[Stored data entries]

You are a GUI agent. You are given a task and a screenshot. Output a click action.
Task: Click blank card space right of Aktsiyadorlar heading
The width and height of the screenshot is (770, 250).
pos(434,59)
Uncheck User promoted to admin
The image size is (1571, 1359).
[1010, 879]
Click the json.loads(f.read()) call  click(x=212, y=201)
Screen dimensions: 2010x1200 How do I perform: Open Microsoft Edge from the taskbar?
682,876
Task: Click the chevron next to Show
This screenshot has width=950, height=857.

§ DIRECTIONS FOR THIS TASK
Write out all of the lines above again, requests included, and add 82 to every coordinate in the answers.

§ ANSWER TO THIS EXERCISE
You are a GUI agent. You are given a task and a screenshot. Output a click action.
Task: Click blank card space right of Aktsiyadorlar heading
The width and height of the screenshot is (770, 250).
pos(516,141)
Uncheck User promoted to admin
The image size is (1571, 1359).
[1092, 961]
Click the json.loads(f.read()) call  click(x=294, y=283)
Screen dimensions: 2010x1200 How do I perform: Open Microsoft Edge from the taskbar?
764,958
Task: Click the chevron next to Show
This screenshot has width=950, height=857.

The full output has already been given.